Updated Guidelines on Seafood Consumption During Pregnancy

By: Dara Godfrey, MS RD

New guidelines  have recently been released to the public regarding fish intake during pregnancy. Since past recommendations were both confusing and limiting in scope, both the Food and Drug Administration (FDA) and the Environmental  Protection Agency ( EPA) have joined forces to expand the current advice to pregnant women,  women trying to get pregnant as well as breastfeeding women and parents with young children.

The guidelines have not been updated since March 2004. Past public comments and feedback help set the tone for what would be included in the new recommendations, along with scientific research and current federal guidelines.  The current advice, released in January 2017, includes an easy to follow chart outlining 1) Best Choices 2) Good Choices and 3) Choices to Avoid. Also added is a list of more than 60 different fish and shellfish categorized based on their mercury concentrations.

Overall, the main talking points include:

  • Eat 2-3 servings of fish per week from the Best Choices section (8-12oz)
  • Eat a maximum of 1 serving a week from the Good Choice list (max 6 oz)
  • Avoid high mercury fish (7 fish in total)
  • Vary your fish consumption
  • Fish caught by family/friends should be checked for fish advisories prior to consumption (with no advisory, consume only 1 serving and no other fish that week)
  • Children can consume 1-2 servings of fish per week beginning at age 2

(http://www.fda.gov/Food/FoodborneIllnessContaminants/Metals/ucm393070.htm)

Although not mentioned in the 2017 revised guidelines, it is also important to note that pregnant women avoid all raw and/or undercooked seafood, eggs and meat.

Women who follow these guidelines could potentially reap the benefits of seafood consumption while avoiding the potentially harmful effect of mercury.

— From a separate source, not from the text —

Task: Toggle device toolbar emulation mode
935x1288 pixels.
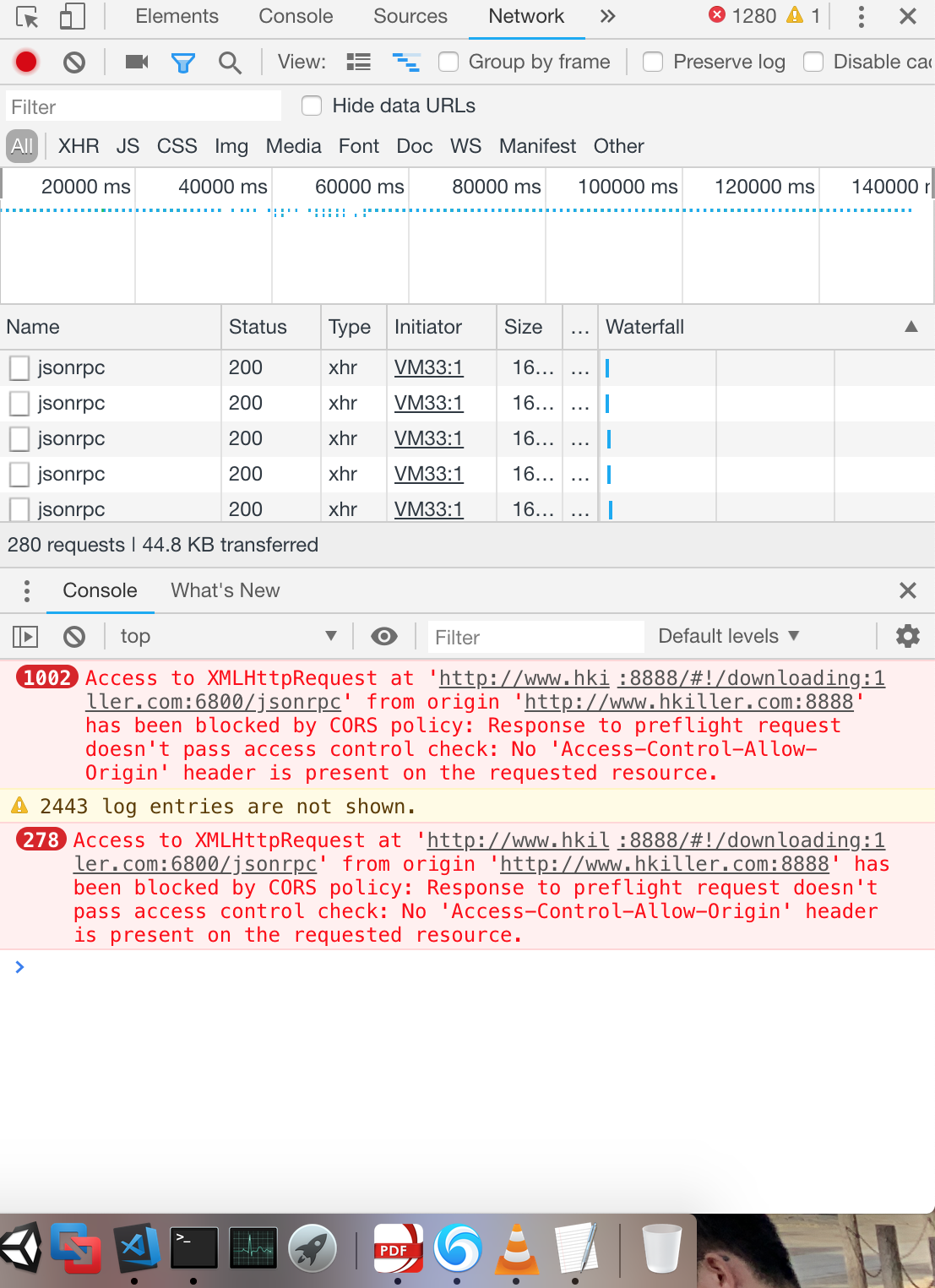Action: pos(69,16)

Methylmercury, found in fish containing the highest levels of mercury, can negatively affect the central nervous system, notably the brain of a developing fetus.  I recommend consuming fish since it is a good quality protein, relatively low in saturated fat and is potentially beneficial for the brain development of a child (especially in omega-3 rich seafood).

Hopefully the updated advice will encourage more women who are trying to get pregnant, to eat a variety of fish each week to maximize the potential benefits that fish could provide.